Segunda razão: a política monetária é um instrumento impreciso

De acordo com o especialista da Schroders, as teorias de Milton Friedman têm servido de base para as políticas monetárias que têm sido usadas para controlar a inflação durante a maior parte das últimas quatro décadas. “No entanto, a política monetária age com atrasos prolongados e variáveis. Os efeitos da confiança também têm influência. O medo da recessão pode provocá-la, por exemplo, resultando em cortes de gastos. Os modelos dos bancos centrais dão aos responsáveis políticos monetários uma indicação da duração destas lacunas, mas não são exatos. É difícil avaliar o grau de rigor da política e a tentação é continuar a aumentar as taxas até que algo se rompa. Esta foi a tónica dos anos 80 e 90”.

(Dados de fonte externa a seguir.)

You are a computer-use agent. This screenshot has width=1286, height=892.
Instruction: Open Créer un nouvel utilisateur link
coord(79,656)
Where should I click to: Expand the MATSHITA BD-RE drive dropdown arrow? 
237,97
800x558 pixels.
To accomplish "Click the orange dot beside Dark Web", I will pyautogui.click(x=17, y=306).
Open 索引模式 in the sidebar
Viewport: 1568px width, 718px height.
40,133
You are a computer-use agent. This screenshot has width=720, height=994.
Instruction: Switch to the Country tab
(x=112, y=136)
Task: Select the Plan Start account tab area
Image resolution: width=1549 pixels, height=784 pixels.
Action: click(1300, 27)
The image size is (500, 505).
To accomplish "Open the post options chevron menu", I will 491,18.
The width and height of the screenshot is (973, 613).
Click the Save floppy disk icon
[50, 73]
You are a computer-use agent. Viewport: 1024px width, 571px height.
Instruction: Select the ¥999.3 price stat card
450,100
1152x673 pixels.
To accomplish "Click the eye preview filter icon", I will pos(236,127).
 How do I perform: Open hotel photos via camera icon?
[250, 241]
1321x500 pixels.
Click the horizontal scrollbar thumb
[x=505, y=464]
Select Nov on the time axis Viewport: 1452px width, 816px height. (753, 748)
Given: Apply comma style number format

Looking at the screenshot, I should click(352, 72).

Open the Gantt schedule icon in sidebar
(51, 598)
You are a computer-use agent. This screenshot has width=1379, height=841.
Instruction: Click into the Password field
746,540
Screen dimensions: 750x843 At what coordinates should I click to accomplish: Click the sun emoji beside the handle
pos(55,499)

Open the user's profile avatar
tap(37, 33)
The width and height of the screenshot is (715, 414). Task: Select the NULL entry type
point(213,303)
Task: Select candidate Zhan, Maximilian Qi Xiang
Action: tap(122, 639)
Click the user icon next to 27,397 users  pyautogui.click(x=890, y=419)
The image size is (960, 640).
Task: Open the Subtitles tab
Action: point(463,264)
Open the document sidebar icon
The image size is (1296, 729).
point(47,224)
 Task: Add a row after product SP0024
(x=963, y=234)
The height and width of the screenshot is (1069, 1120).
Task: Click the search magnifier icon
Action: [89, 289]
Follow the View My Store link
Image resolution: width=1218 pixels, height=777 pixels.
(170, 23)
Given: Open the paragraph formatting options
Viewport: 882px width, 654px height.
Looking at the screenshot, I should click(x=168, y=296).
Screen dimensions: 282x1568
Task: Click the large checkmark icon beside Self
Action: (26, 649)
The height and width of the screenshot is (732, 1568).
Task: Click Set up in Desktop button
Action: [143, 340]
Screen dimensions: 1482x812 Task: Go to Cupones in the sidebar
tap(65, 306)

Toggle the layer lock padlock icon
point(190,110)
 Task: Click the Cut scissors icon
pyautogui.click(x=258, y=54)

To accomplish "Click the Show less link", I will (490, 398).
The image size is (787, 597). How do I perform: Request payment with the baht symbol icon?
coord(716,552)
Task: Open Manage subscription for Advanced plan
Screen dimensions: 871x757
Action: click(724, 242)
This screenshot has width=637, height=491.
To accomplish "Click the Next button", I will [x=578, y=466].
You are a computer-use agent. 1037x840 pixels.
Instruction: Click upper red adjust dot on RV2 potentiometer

Terceira razão: a avaliação da política é hoje mais complexa devido ao que se passa noutros locais

Para Wade, a política monetária está a ser ajustada ou vai ser ajustada em todo o mundo em resposta à inflação, e não apenas nos Estados Unidos. “Em primeiro lugar, o comércio global e a procura externa enfraquecerão como resultado. Em segundo lugar, a atividade na Europa é muito afetada pela guerra na Ucrânia e pelos esforços contínuos para largarem a energia russa. Em terceiro lugar, o aumento dos preços das matérias-primas atua como um imposto sobre o consumo, reduzindo os rendimentos reais e os gastos em todo o mundo. Em quarto lugar: a China não está a ajustar a sua política monetária, mas a política do Covid zero está a afetar a economia. E, finalmente, a política fiscal está a recuar depois de um apoio maciço durante os confinamentos”.